From 1946, a swept-wing version was considered and after concerns about the Panther's inferiority to its MiG opponents in Korea, a conversion of the Panther (Design 93) resulted in a swept-wing derivative of the Panther, the Grumman F9F Cougar, which retained the Panther's designation number.
Pictured here is a 1:48 scale replica of a limited edition US Navy Grumman F9F-2P Panther fighter which was posted to ATU 206, NAS Pensacola, during 1956.
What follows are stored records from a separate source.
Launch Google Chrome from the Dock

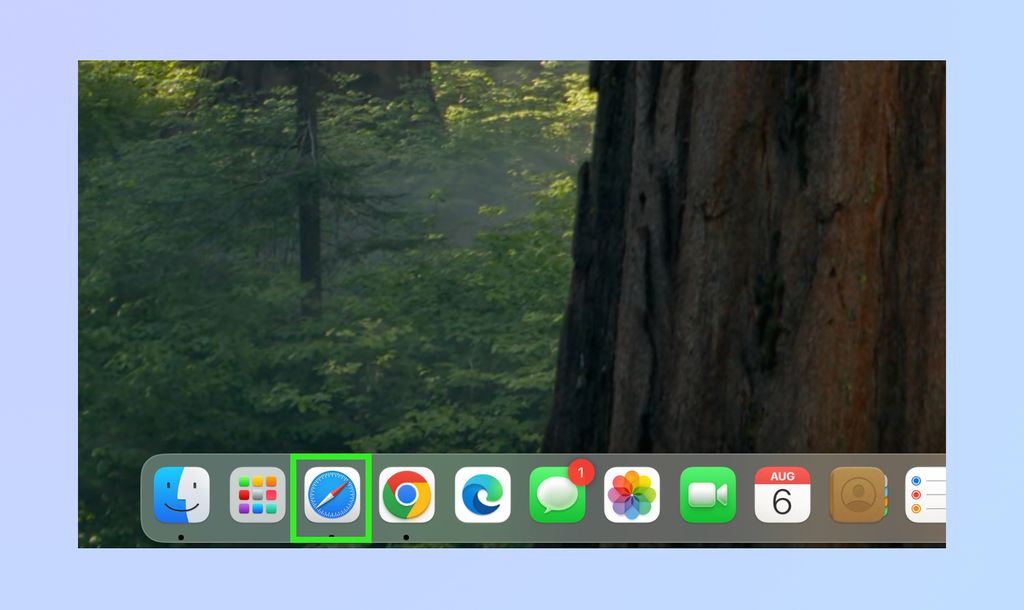pos(407,493)
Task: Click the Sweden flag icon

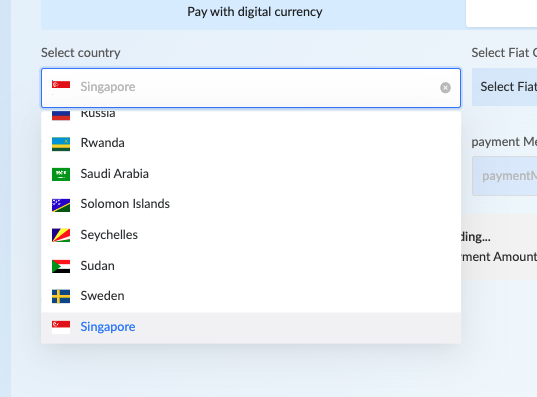Action: point(61,297)
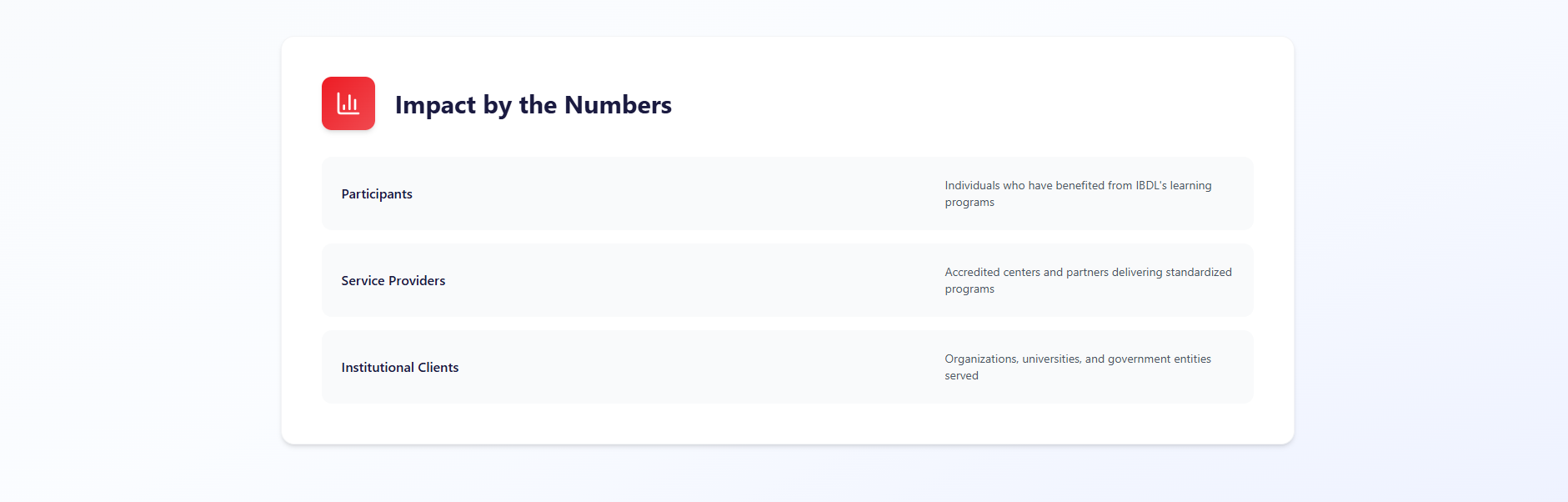Click the word 'partners' in Service Providers row
Viewport: 1568px width, 502px height.
[x=1087, y=273]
Release Date: September 2008
Historical Account: "The Cradle of Naval Aviation" - NAS Pensacola, known as the "Cradle of Naval Aviation," serves as the launching point for the flight training of every Naval Aviator, Naval Flight Officer (NFO), and Enlisted Aircrewman. In 1997, about 15,000 aviation personnel in aeronautical technical phases of naval operations were trained there. The traditional home of naval aviation and naval flight training, NAS Pensacola still plays a major role in that process. NAS Pensacola's primary flying organization, Training Wing Six (TRAWING 6) includes three jointly manned (Air Force and Navy personnel) US Navy training squadrons, VT-4, VT-10, and VT-86, with the mission of training USN and other services' Naval Flight Officers and Navigators. These units fly a variety of aircraft, including the T-34C, T-2C, T-1A, and T-39. NAS Pensacola also serves as the home station and primary practice site for the Navy's Flight Demonstration Squadron, the Blue Angels.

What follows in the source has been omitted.